Considering how much Windsor Flynn’s Instagram posts make me laugh, it may be surprising what they’re usually about: obsessive-compulsive disorder (OCD). Windsor shares advice on how to deal with intrusive thoughts and compulsions, drawing on her own experiences with postpartum OCD to make you really believe you can face this too. Thank you, Windsor, for everything you do—and for being here today!
You’ve shared your struggles with postpartum OCD after the birth of your son. Did you know anything about OCD before the onset of your symptoms?
I had only heard of OCD in the same way most everyone has. I imagined people spinning in circles and counting loudly and generally behaving in a very obvious manner. The symptoms I was experiencing were definitely not on my radar as OCD.
How did you realize what you were experiencing was OCD?
After searching for postpartum mood symptoms I came across a checklist for PPOCD/Anxiety and I related to nearly all of the symptoms listed.
You have two children now. How are you doing? Did you experience any symptoms after the birth of your daughter?
I’m doing well, considering the general anxiety and frustration that comes with living through COVID. Other than that I think my mental health is pretty solid. I say that because I know that I have the support of my therapist as I need it, and we have our regular appointments. After Olena was born I had intrusive thoughts about thinking she was the devil and I was looking for any signs that I might actually believe she was the devil. I was constantly checking to see if I was experiencing psychosis. This became pretty intense and for a while I felt like I would feel safer if I was in a hospital. I didn’t know that I was experiencing an OCD relapse but I was.

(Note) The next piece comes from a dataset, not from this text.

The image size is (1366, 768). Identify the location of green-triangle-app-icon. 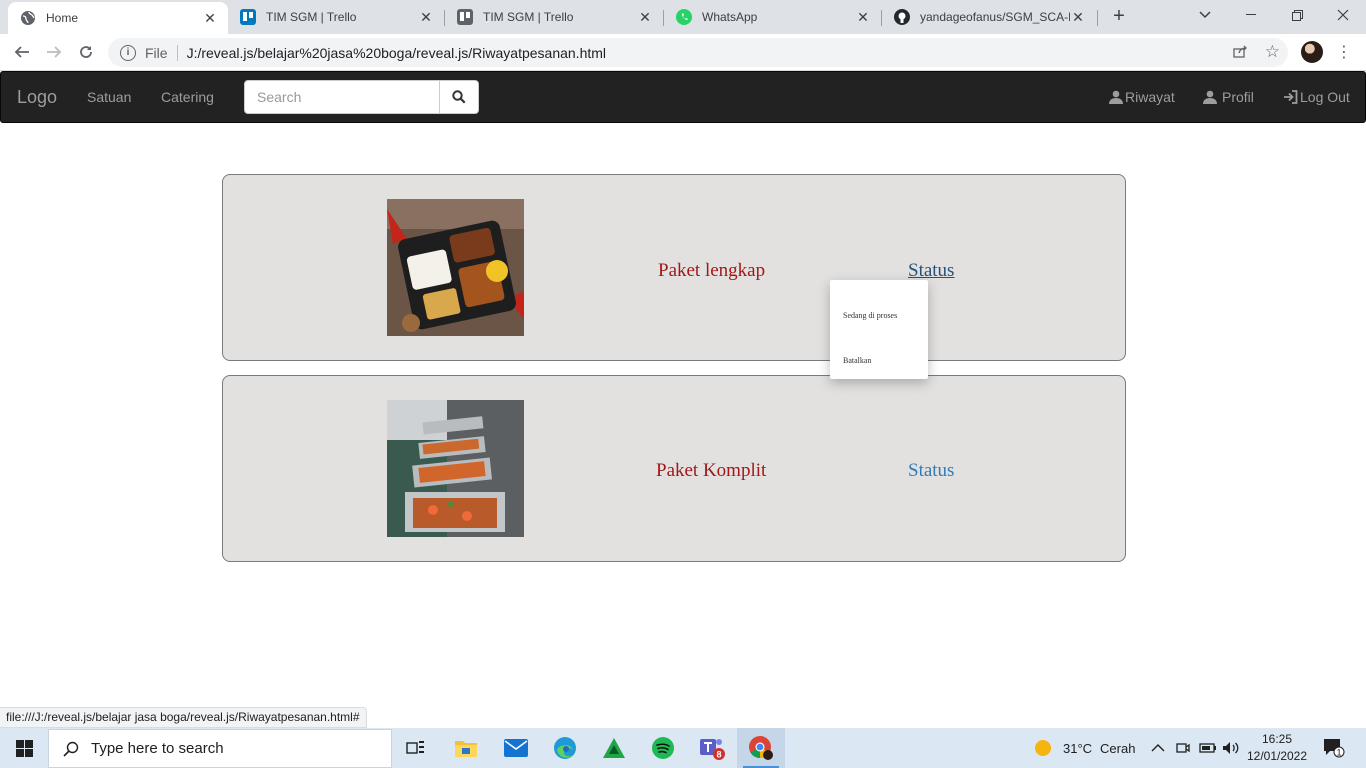
(614, 748).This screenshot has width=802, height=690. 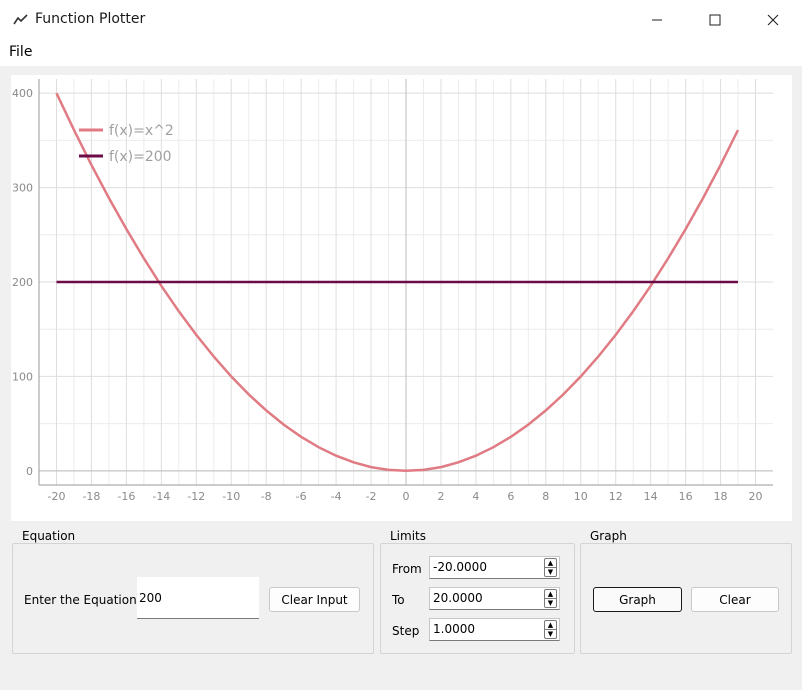 What do you see at coordinates (90, 19) in the screenshot?
I see `window-title: Function Plotter` at bounding box center [90, 19].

What would you tell a new mom who’s worried she’s going to hurt her baby?
I would tell her that becoming a parent comes with so many fears. Some are rational and some are not. I would encourage her to seek support from family and professionals, not because it is dangerous to fear that, but because the fears can be managed in a healthy way.

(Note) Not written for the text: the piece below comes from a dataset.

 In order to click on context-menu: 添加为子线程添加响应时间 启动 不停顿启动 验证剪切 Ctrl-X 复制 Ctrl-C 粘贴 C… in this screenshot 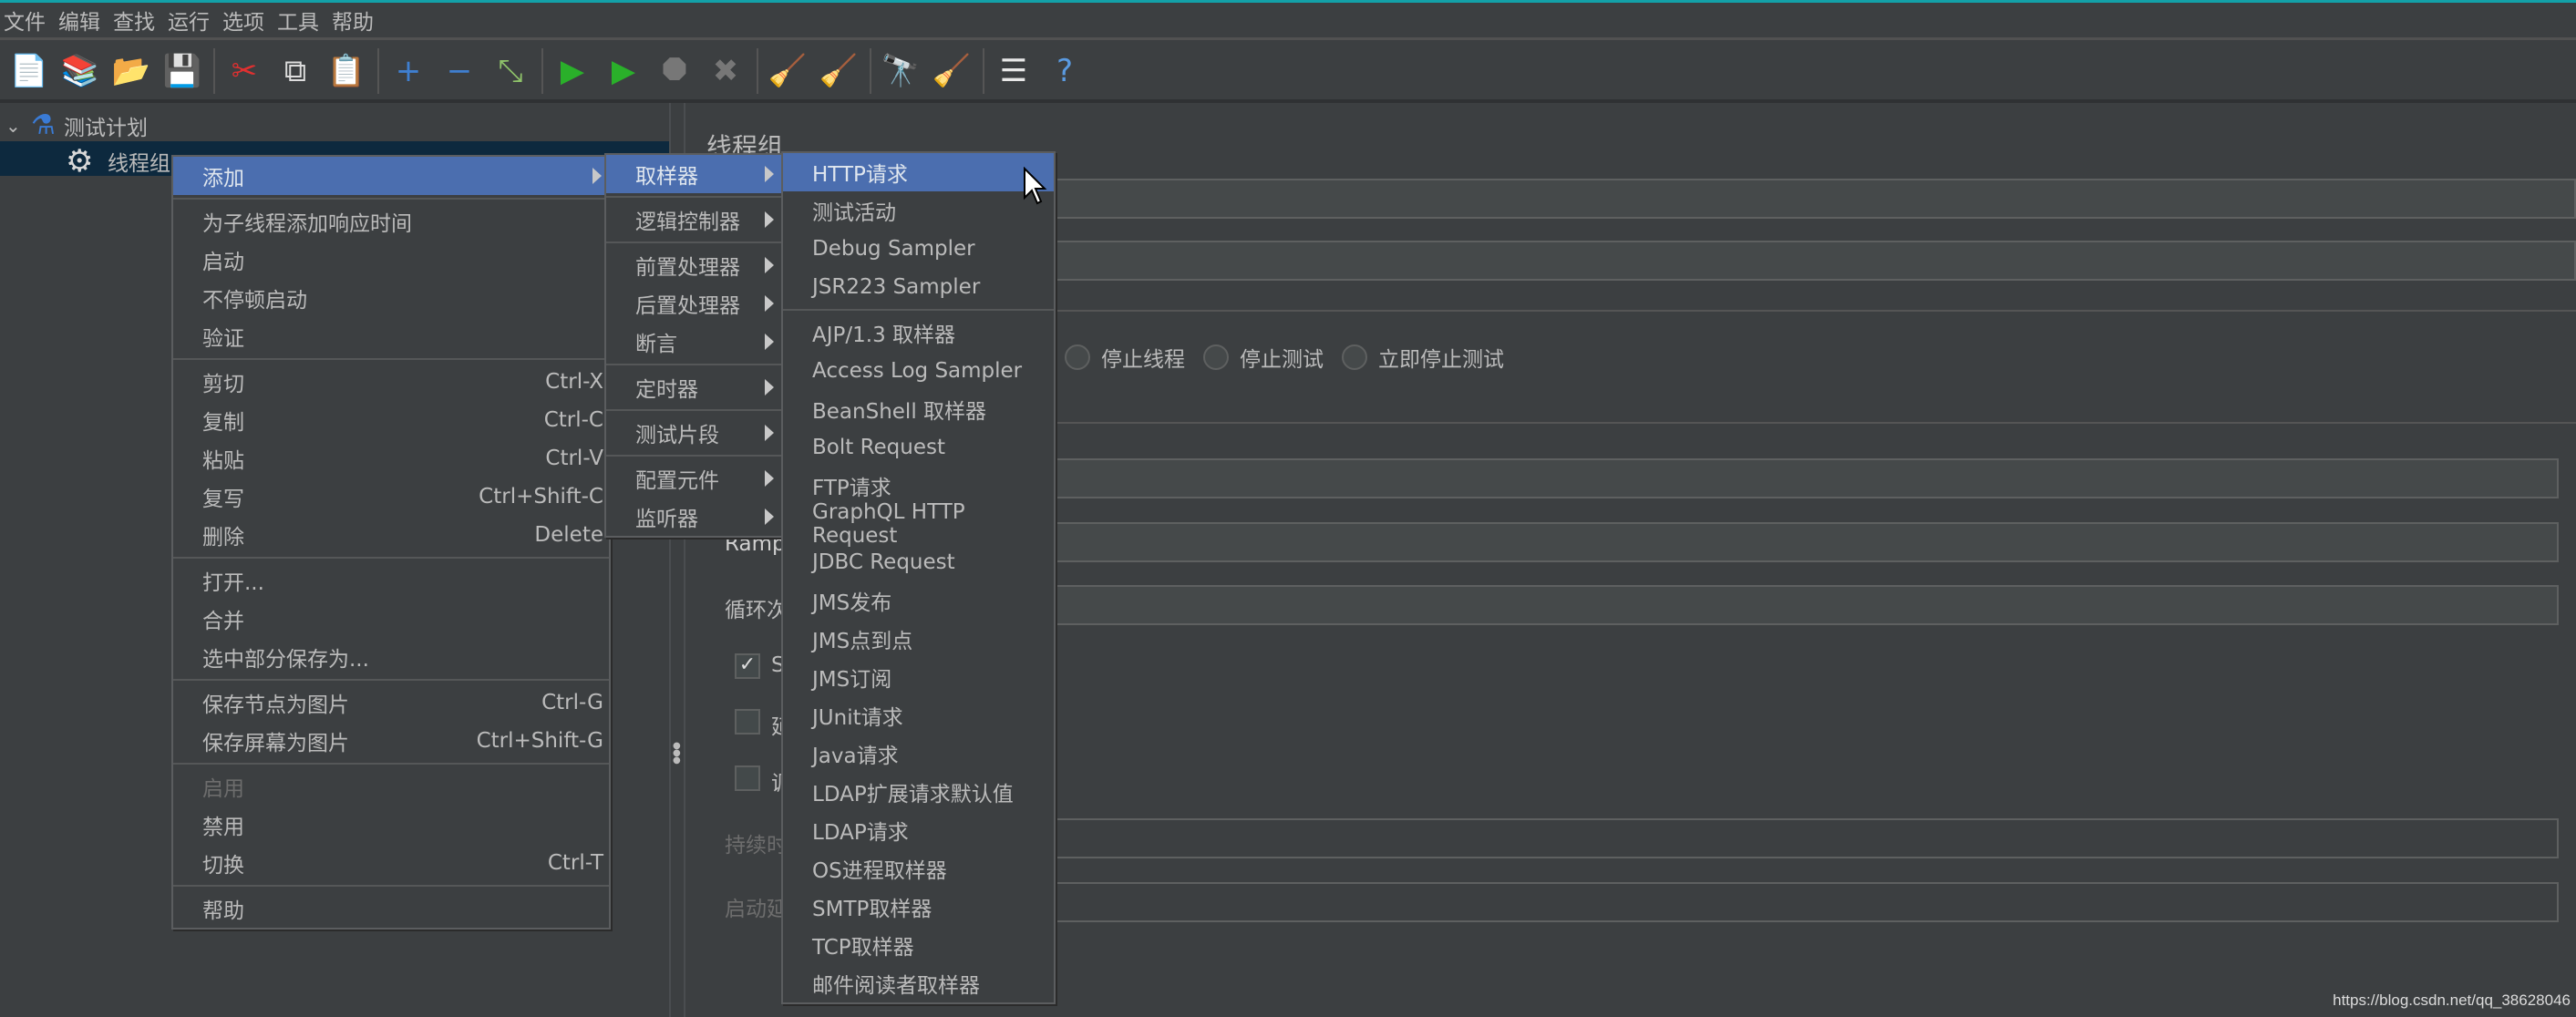, I will do `click(391, 542)`.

I’m new to Instagram—it took me a while to get my first pair of skinny jeans, too—and your posts crack me up! Of course they’re not just funny, they also help people feel less alone in their struggles with OCD. How did you decide to share your experiences (a) on Instagram and (b) with humor?
I was inspired to share my experience with OCD after realizing that I would never wish this on my worst enemy. The worst part of it all was the shame I felt and this belief that I was the only person who could be so awful to imagine these horrific scenarios. The humor part wasn’t planned, it’s just the way I am. I’m glad that the humor has resonated with people because I was scared it would be taken the wrong way. But after all, we need levity to get through something as dark as OCD can be.
Sometimes I find it easier to tell strangers about my OCD than the people closest to me. What has your experience been like?
Oh yea, I totally feel you on that. My husband and immediate family know about my OCD but I don’t talk to them about the specifics. If they want to they can always read my Instagram posts. I feel like telling people puts pressure on them to say something reassuring and we know what happens when we go down that route.
If you could offer people with OCD just one piece of advice, what would it be?
You don’t need to live this way. It is very possible to feel better and to learn to stop ruminating and to stop compulsions. OCD doesn’t have to be this thing that always causes you distress. Also, don’t try to fix yourself with toxic positivity or healthy food. Nothing beats OCD better than ERP therapy.